[begin Stored data]
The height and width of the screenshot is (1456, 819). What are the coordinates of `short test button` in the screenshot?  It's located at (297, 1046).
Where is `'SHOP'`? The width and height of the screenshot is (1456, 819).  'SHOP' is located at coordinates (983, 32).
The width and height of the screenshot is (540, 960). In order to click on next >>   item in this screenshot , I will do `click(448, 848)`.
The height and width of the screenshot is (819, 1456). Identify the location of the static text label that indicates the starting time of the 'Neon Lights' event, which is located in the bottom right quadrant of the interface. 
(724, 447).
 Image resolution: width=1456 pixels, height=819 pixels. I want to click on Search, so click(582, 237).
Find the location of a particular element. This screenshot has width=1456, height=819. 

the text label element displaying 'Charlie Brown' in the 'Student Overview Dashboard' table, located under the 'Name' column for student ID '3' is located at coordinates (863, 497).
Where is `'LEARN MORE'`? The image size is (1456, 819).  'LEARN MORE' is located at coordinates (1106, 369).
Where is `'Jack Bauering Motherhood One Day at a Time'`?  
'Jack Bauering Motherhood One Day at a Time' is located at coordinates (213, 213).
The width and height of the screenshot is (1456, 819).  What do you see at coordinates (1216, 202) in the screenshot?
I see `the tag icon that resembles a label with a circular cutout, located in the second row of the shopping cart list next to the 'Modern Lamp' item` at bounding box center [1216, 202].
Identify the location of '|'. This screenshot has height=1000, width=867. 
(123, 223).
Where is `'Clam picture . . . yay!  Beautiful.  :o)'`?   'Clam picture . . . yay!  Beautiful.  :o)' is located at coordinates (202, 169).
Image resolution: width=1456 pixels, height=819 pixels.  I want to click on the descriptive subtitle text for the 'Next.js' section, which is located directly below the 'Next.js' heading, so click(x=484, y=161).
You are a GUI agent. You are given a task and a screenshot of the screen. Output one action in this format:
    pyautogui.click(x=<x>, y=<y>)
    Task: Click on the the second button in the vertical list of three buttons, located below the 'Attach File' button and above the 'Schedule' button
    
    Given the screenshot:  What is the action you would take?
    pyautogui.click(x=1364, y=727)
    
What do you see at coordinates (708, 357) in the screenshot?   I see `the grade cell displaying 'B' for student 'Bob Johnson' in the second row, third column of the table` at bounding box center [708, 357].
[end Stored data]
To do -
Render all of the items above as a numbered list, leaving out any blank lines.

Solution for this problem -
1. The height and width of the screenshot is (1456, 819). What are the coordinates of `short test button` in the screenshot?  It's located at (297, 1046).
2. Where is `'SHOP'`? The width and height of the screenshot is (1456, 819).  'SHOP' is located at coordinates (983, 32).
3. The width and height of the screenshot is (540, 960). In order to click on next >>   item in this screenshot , I will do `click(448, 848)`.
4. The height and width of the screenshot is (819, 1456). Identify the location of the static text label that indicates the starting time of the 'Neon Lights' event, which is located in the bottom right quadrant of the interface. 
5. (724, 447).
6.  Image resolution: width=1456 pixels, height=819 pixels. I want to click on Search, so click(582, 237).
7. Find the location of a particular element. This screenshot has width=1456, height=819. 
8. the text label element displaying 'Charlie Brown' in the 'Student Overview Dashboard' table, located under the 'Name' column for student ID '3' is located at coordinates (863, 497).
9. Where is `'LEARN MORE'`? The image size is (1456, 819).  'LEARN MORE' is located at coordinates (1106, 369).
10. Where is `'Jack Bauering Motherhood One Day at a Time'`?  
11. 'Jack Bauering Motherhood One Day at a Time' is located at coordinates (213, 213).
12. The width and height of the screenshot is (1456, 819).  What do you see at coordinates (1216, 202) in the screenshot?
13. I see `the tag icon that resembles a label with a circular cutout, located in the second row of the shopping cart list next to the 'Modern Lamp' item` at bounding box center [1216, 202].
14. Identify the location of '|'. This screenshot has height=1000, width=867. 
15. (123, 223).
16. Where is `'Clam picture . . . yay!  Beautiful.  :o)'`?   'Clam picture . . . yay!  Beautiful.  :o)' is located at coordinates (202, 169).
17. Image resolution: width=1456 pixels, height=819 pixels.  I want to click on the descriptive subtitle text for the 'Next.js' section, which is located directly below the 'Next.js' heading, so click(x=484, y=161).
18. You are a GUI agent. You are given a task and a screenshot of the screen. Output one action in this format:
19.     pyautogui.click(x=<x>, y=<y>)
20.     Task: Click on the the second button in the vertical list of three buttons, located below the 'Attach File' button and above the 'Schedule' button
21.     Given the screenshot:  What is the action you would take?
22.     pyautogui.click(x=1364, y=727)
23. What do you see at coordinates (708, 357) in the screenshot?   I see `the grade cell displaying 'B' for student 'Bob Johnson' in the second row, third column of the table` at bounding box center [708, 357].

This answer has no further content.